Hey everyone, I need help with my Volley Ball Galleries, I just posted a new one (work in progress), and It seems to me that the pictures I'm taking are starting to seem repetative. Is there a remedy to this? How can I vary my angles or position myself to get different shots?

In bad need of some Comments and Critique. (still learning)

Look at the gallery here --> http://laphotog.zenfolio.com/

Thanks for looking!


----------



## Tyjax (Jul 2, 2008)

Good work. Mid day sun is a pain.  I like these. That being said:

Of the three The first is has the most power I think.
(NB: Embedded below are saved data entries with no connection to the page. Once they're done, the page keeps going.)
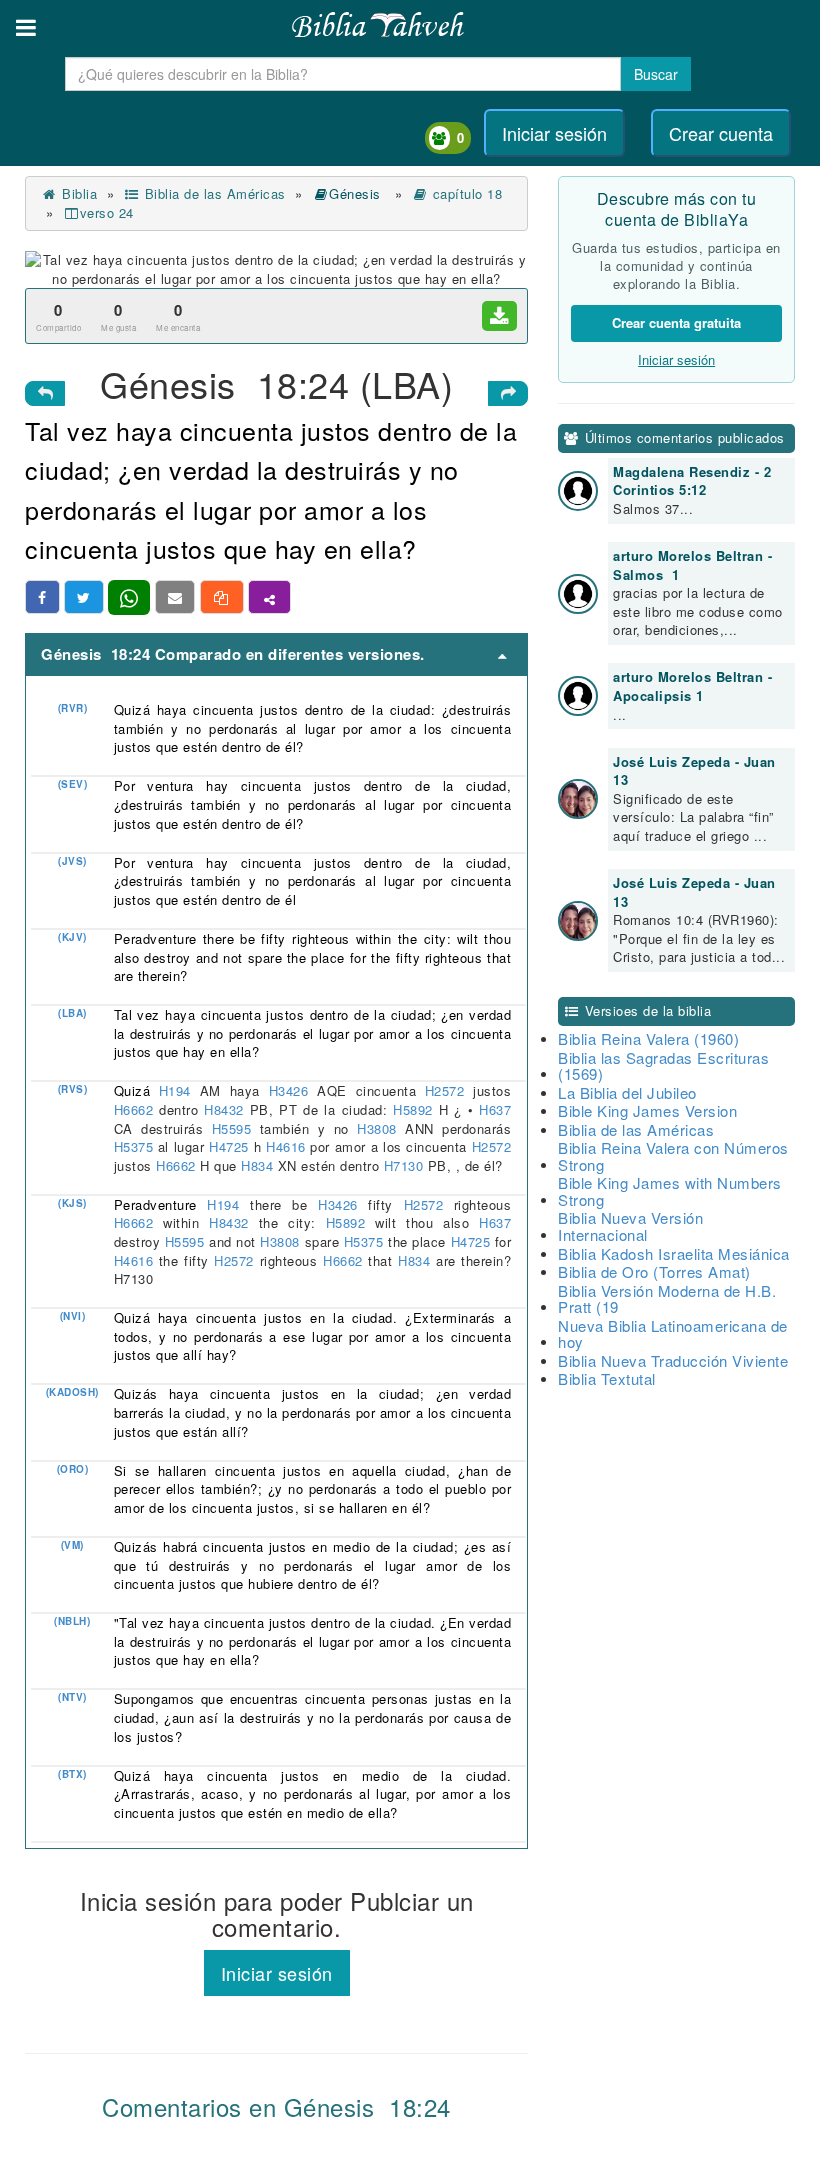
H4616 (288, 1146)
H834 (259, 1165)
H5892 (416, 1109)
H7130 (406, 1165)
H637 (495, 1109)
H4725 (231, 1146)
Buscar (656, 74)
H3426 (293, 1090)
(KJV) (72, 937)
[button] (26, 27)
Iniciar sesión (554, 133)
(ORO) (73, 1469)
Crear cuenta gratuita (676, 322)
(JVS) (72, 861)
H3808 (381, 1128)
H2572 (449, 1090)
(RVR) (73, 708)
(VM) (72, 1545)
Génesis (357, 193)
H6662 (137, 1109)
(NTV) (72, 1697)
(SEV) (73, 784)
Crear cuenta (721, 133)
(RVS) (73, 1089)
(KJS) (72, 1203)
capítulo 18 (465, 193)
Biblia (77, 193)
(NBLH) (72, 1621)
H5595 (236, 1128)
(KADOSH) (72, 1392)
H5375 (136, 1146)
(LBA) (72, 1013)
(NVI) (73, 1316)
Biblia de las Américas (213, 193)
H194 (179, 1090)
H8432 (227, 1109)
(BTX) (72, 1774)
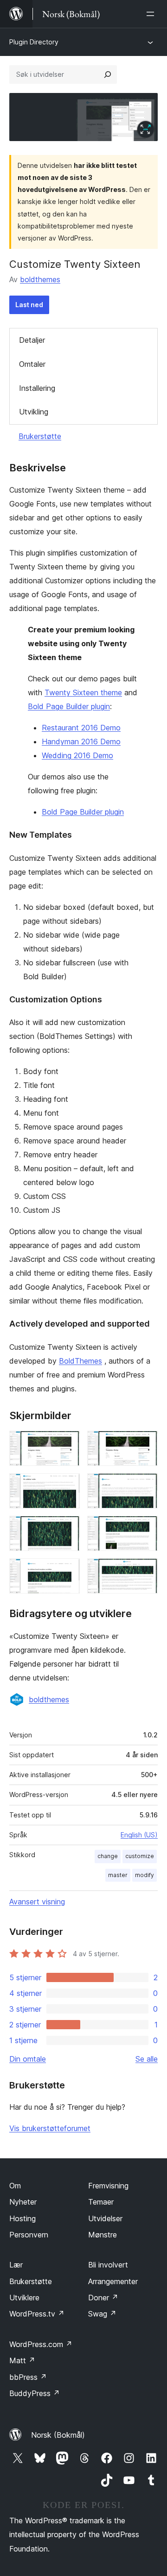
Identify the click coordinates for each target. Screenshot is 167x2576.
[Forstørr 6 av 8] (145, 1528)
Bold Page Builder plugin (69, 706)
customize (139, 1856)
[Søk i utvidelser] (107, 74)
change (107, 1856)
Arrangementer (113, 2281)
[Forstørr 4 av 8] (145, 1485)
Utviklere (24, 2297)
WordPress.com (40, 2344)
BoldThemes (80, 1360)
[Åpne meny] (152, 14)
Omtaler (32, 364)
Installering (37, 388)
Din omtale (27, 2058)
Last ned (29, 305)
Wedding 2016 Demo (77, 755)
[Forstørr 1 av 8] (67, 1443)
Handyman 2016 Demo (81, 741)
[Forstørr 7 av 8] (67, 1570)
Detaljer (32, 340)
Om (15, 2185)
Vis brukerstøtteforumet (49, 2128)
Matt (22, 2360)
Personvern (28, 2234)
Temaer (101, 2201)
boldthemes (40, 279)
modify (144, 1875)
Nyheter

#2 something in the model's face is distracting. Either shadows or expression

#3 And the midrif shadows bug me on this one.


----------



## the changoman (Jul 2, 2008)

sounds good.


----------



## mmcduffie1 (Jul 6, 2008)

nice shots


----------



## the changoman (Jul 7, 2008)

thanks


----------



## aliaks (Jul 9, 2008)

the first one is a keeper!! 
iwould crop the second and third by half.  Eyes + Ball = Goal


----------



## Puscas (Jul 10, 2008)

looks good. What I'm missing is defense pics or photo's where people are setting the ball.  I know the attack looks like the most fascinating part of the game, but a good dig is great too. There are a few in your gallery where the ball is missing; that's weird when you see someone jump and hit air. 

Try some closer shots too: hand touching the ball, a look on someones face, things like that. 


but for a volleyball addict like me, this is a great start. If I were there, I would have probably ordered some. Keep it up!


pascal


----------



## the changoman (Jul 11, 2008)

thank you very much...  and yes, I am addicted also.


----------



## motorshooter (Jul 15, 2008)

Bring the image up closer, an image worth running is worth running *BIG*


----------